True - For example, it prolongs the duration for local infiltration, peripheral nerve block, and epidural anesthesia with procaine, mepivacaine, and lidocaine. - Research indicates that adding epinephrine to lidocaine solutions increases the intensity and duration of block. - The early increase in intensity is not matched with an increase in intraneural lidocaine content at these early times, although the prolonged duration of block by epinephrine appears to correspond to an enlarged lidocaine content in a nerve at later times, as if a very slowly emptying "effector compartment" received a larger share of the dose. - The increase in early analgesia without increased lidocaine content may be explained by a pharmacodynamic action of epinephrine that transiently enhances potency of lidocaine, but also by a pharmacokinetic effect that alters the distribution of the same net content of lidocaine within the nerve. - In the case of prilocaine and bupivacaine, infiltration and peripheral nerve blocks are prolonged with epinephrine, whereas no significant effect occurs with epidural anesthesia. - The rationale for this discrepancy might be that epidural fat significantly absorbs ropivacaine and bupivacaine because of their high lipid solubility. - These drugs are released slowly from the fat deposit, which could prolong the block. - This process overrides the effects of epinephrine on duration of action.
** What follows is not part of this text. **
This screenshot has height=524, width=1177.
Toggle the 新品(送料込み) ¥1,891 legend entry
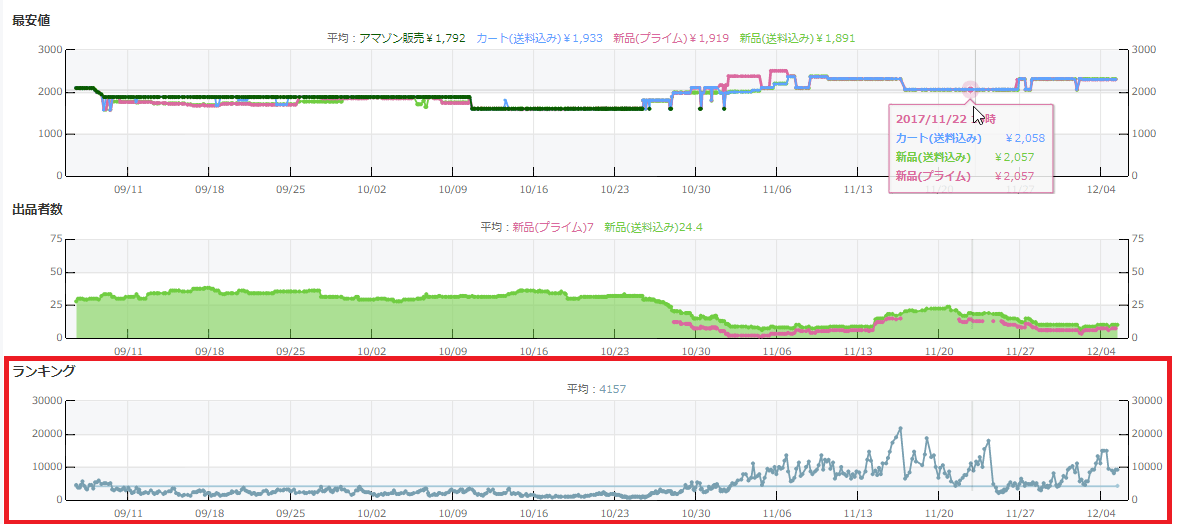[x=797, y=38]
In addition, the drug concentration can contribute to the differential effect seen with epinephrine. - For example, epinephrine can prolong epidural blocks with 0.125% or 0.25% bupivacaine when used in patients in labor.50,51 Conversely, epinephrine has less effect with the epidural administration of 0.5% or 0.75% bupivacaine
True or False: Local anesthetics have antimetastatic effects
True - It has been suggested after several small retrospective studies that regional or local anesthesia may improve patient survival and the disease free interval after cancer surgery. - A number of prospective randomized controlled trials are ongoing, which may clarify this possible action. - The potential mechanisms of the antimetastatic effects include both direct and indirect effects of local anesthetics. - Direct effects include interference with tumor promoting pathways, and direct toxic effects on tumors when used for local infiltration. - Indirect effects result from a reduction of the perioperative stress response and the preservation of the immune response.
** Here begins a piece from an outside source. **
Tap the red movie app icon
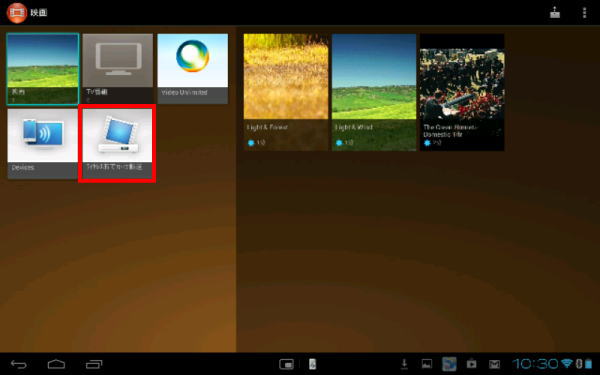The height and width of the screenshot is (375, 600). click(16, 13)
True or False Aside from voltage ligand receptors, local anesthetics also affect G-protein couple receptors
True - Local anesthetics have additional effects on G-protein-coupled receptors affecting intracellular calcium signaling pathways. - The inflammatory modulating action of local anesthetics may result from interruptions in these pathways. - The antiinflammatory response to local anesthetics also occurs resulting from suppression of polymorphonuclear leukocyte priming, which prevents overactive inflammatory responses without impairing host defenses or suppressing normal inflammation.
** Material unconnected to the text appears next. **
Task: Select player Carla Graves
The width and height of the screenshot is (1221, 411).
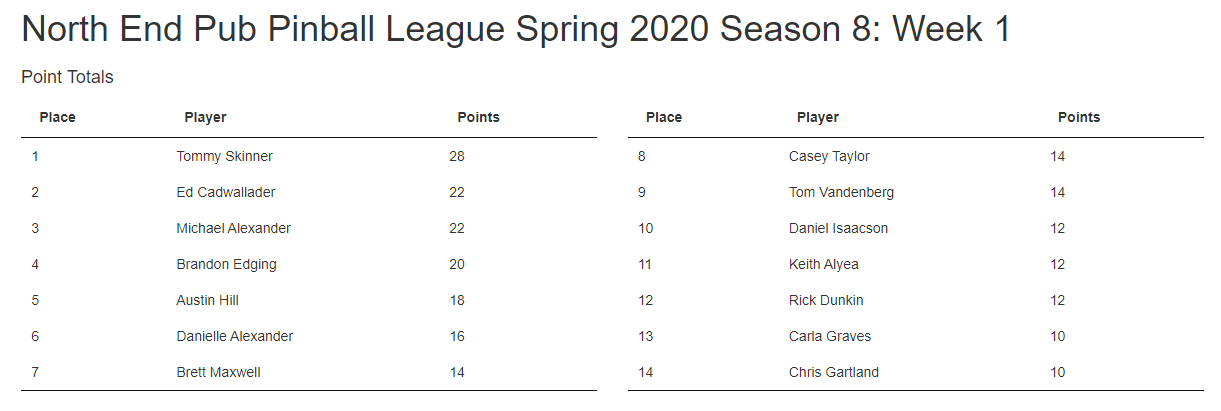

True or False: In general when combining different LA, studies indicate a a faster onset can be achieved but duration of the block may be decreased
True - Most current local anesthetics possess either a fast onset but intermediate duration or a slow onset and long duration. Clinicians frequently mix local anesthetics to obtain a more rapid onset and a long duration of action. - The use of intermediate-acting mepivacaine combined with long-acting bupivacaine for an ultrasound-guided interscalene block has been reported. - Onset was not improved compared to bupivacaine alone, but duration was longer than mepivacaine alone. - The duration was shorter than bupivacaine alone. In general, studies indicate a faster onset can be achieved but duration of the block may be decreased. - Some clinicians have suggested that the use of combinations reduces the risk of toxicity; however, drug errors may increase when using more complex dosing schemes. - In addition, the toxicity of local anesthetic combinations appears to be additive. - The authors suggest that the increased use of ultrasound-guided techniques allows for the use of lower doses and more precise deposition of drug, which may diminish the use of combined local anesthetics.